Absolute value is ambiguous if you have more than one occurence, like |a|b|c| could be (|a|)b(|c|) or |a(|b|)c|. But as you said, gratuitous parentheses solve this problem. A good typesetting program will also let you display the outer bars larger than the inner ones, so you can match them up even without parentheses

> Absolute value is ambiguous if you have more than one occurence, like |a|b|c| could be (|a|)b(|c|) or |a(|b|)c|.

Yeah, I get the issue in general, but the quote I referenced was specifically referring to the equations from Wikipedia.

My thought is that pretty much any mathematician would not choose to use absolute value bars in a case where it would be ambiguous. For example (|a|)b(|c|) would be instead written |ac|b and |a(|b|)c| would be written |abc|. And so unless it the equations are specifically about showing properties of absolute value (in which case just use parenthesis), I don't see a case where the ambiguity would pop up in real discourse.

For example (|a|)b(|c|) would be instead written |ac|b

That changes the meaning. You're now relying on multiplication being commutative which is not true for all sets.

> That changes the meaning. You're now relying on multiplication being commutative which is not true for all sets

As I said at the end of my last comment: I don't see a case where the ambiguity would pop up in real discourse. If you are dealing with non-commutative objects you can deal with a few more parenthesis. Just like non-associative objects result in many more.

It doesn't matter in practice. These two bars denote either absolute value, or norm, or determinant, all of which are real or complex numbers. People surely have the freedom to define a non-commutative multiplication with real/complex scalars, but have you ever seen one?

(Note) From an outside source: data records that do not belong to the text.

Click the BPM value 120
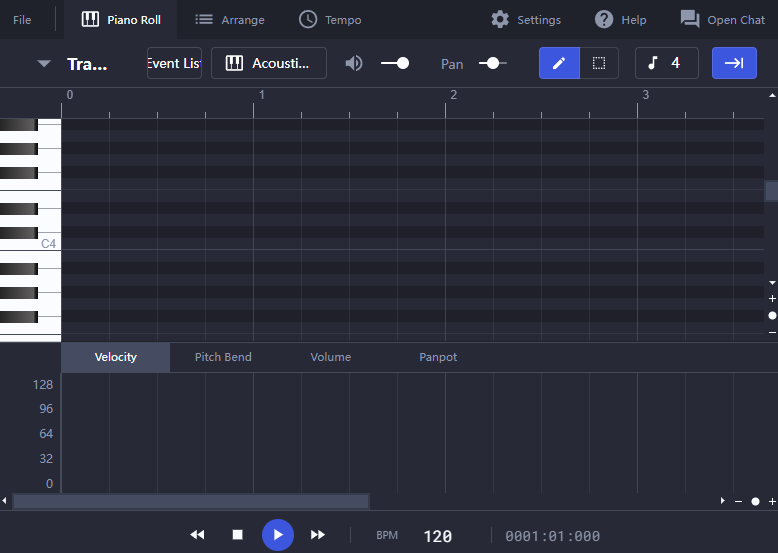Screen dimensions: 778x553 click(x=438, y=536)
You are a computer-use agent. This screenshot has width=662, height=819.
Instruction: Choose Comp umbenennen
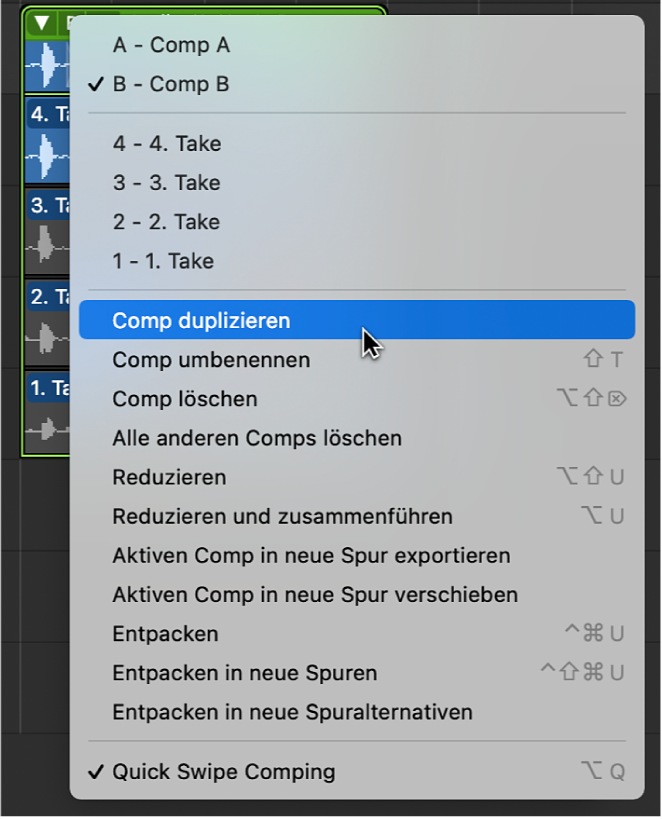coord(211,360)
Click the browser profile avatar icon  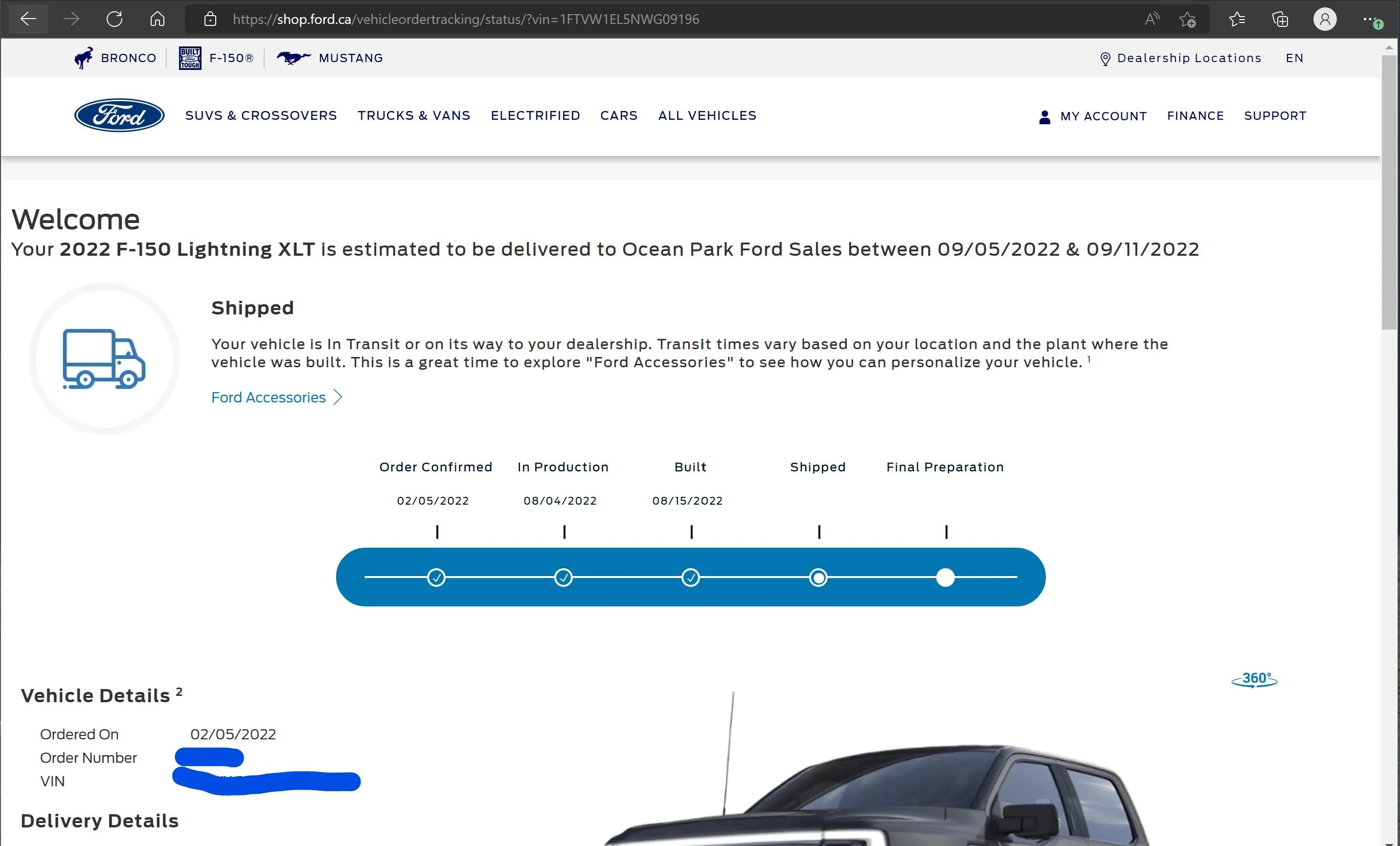coord(1325,20)
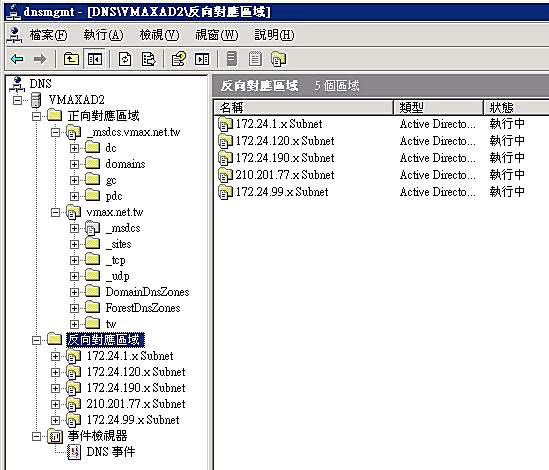The width and height of the screenshot is (549, 470).
Task: Click the Back arrow toolbar icon
Action: pyautogui.click(x=17, y=59)
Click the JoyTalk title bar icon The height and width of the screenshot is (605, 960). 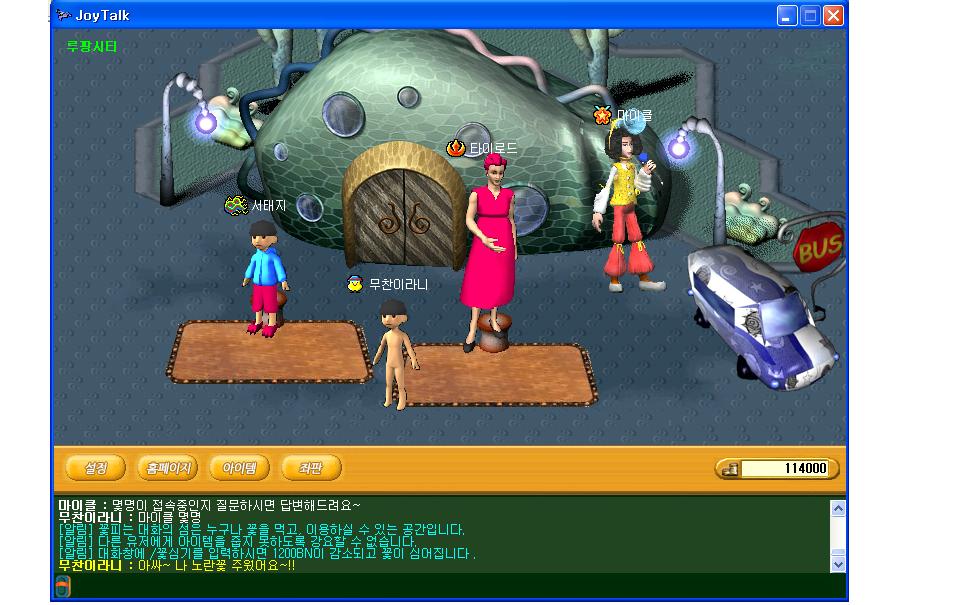[63, 15]
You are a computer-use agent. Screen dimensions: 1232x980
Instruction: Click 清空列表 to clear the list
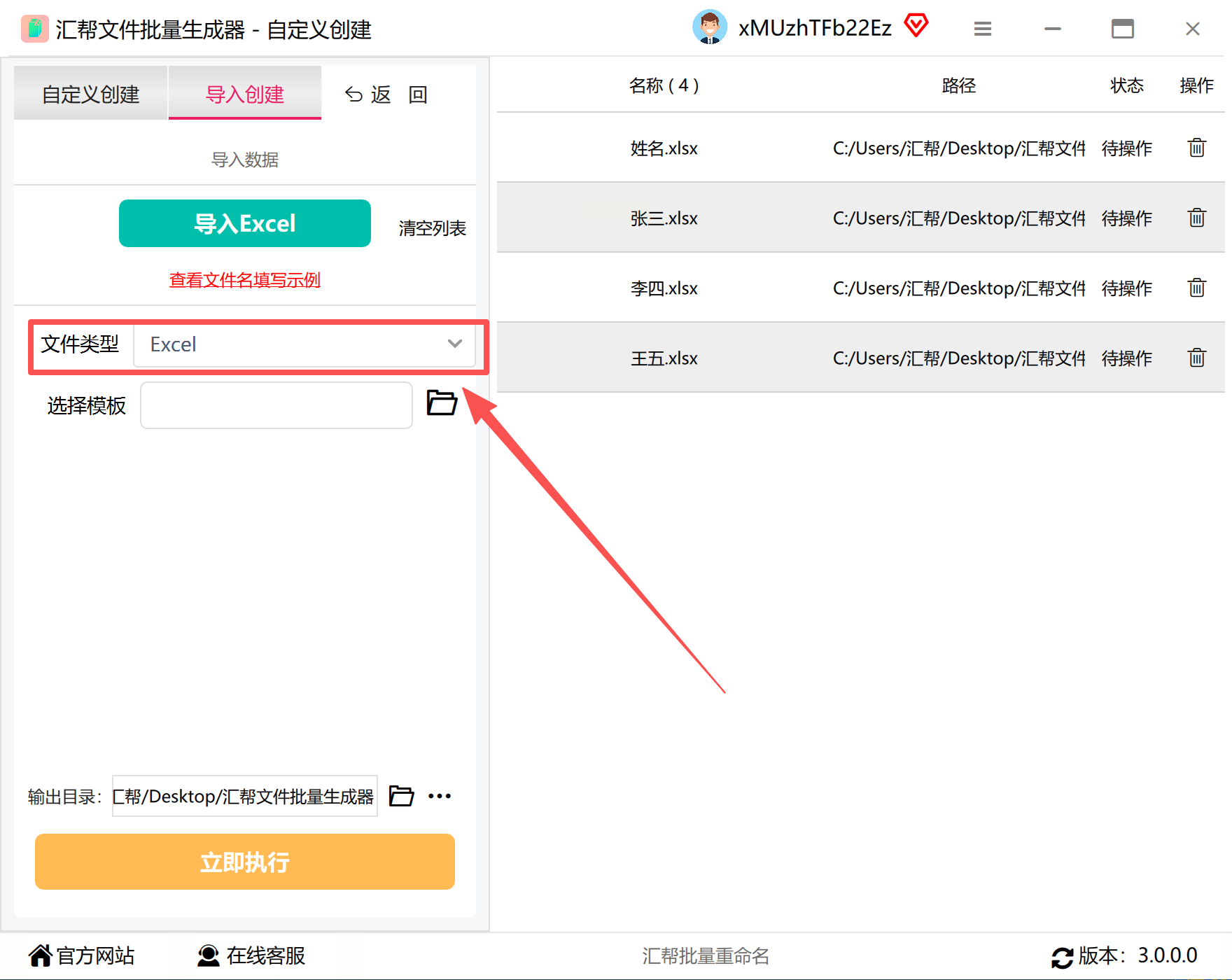[x=433, y=228]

> Definition and equality are really the same thing. [...] So the only difference is [...].

An interesting way of justifying how two things are really the same thing, that is, by acknowledging their difference.

The point is that the pointed ambiguity (the difference) can be quite significant, and these become apparent when studying these sentences in a formal logic. Hence, the significance of the ambiguity.

This (and the article under discussion) just echoes the idea that mathematical sentences and proofs are considered "rigorous" but "informal", where "formal" is the domain of logic.

> Definition and equality are really the same thing. A definition is just an introduction of a term/variable, and an equality giving it a value. So the only difference is if a term in the equation hasn't been introduced yet.

In CS we talk about l-values and r-values. Only an l-value can be assigned to, but you can compare r-values for equality. So there is a solid distinction there between types of expression which is upheld in programming languages.

The main difference between math and programming languages is that it's perfectly fine in math to define l-values.

For example i^2 = -1 is the generally accepted definition of the imaginary unit.

It's r-values that cannot be assigned to. What's really missing from most conventional math, I think, is the notion of conditional expressions based on equality testing. "=" is usually only used in a declarative way, to declare that two expressions are equal.

See n+k patterns in Haskell for a programming exception to the rule you mention.

Actually, though, set-builder notation can use the equals sign to express a condition. e.g. the examples here https://en.wikipedia.org/wiki/Set-builder_notation. Maybe there are other examples in math.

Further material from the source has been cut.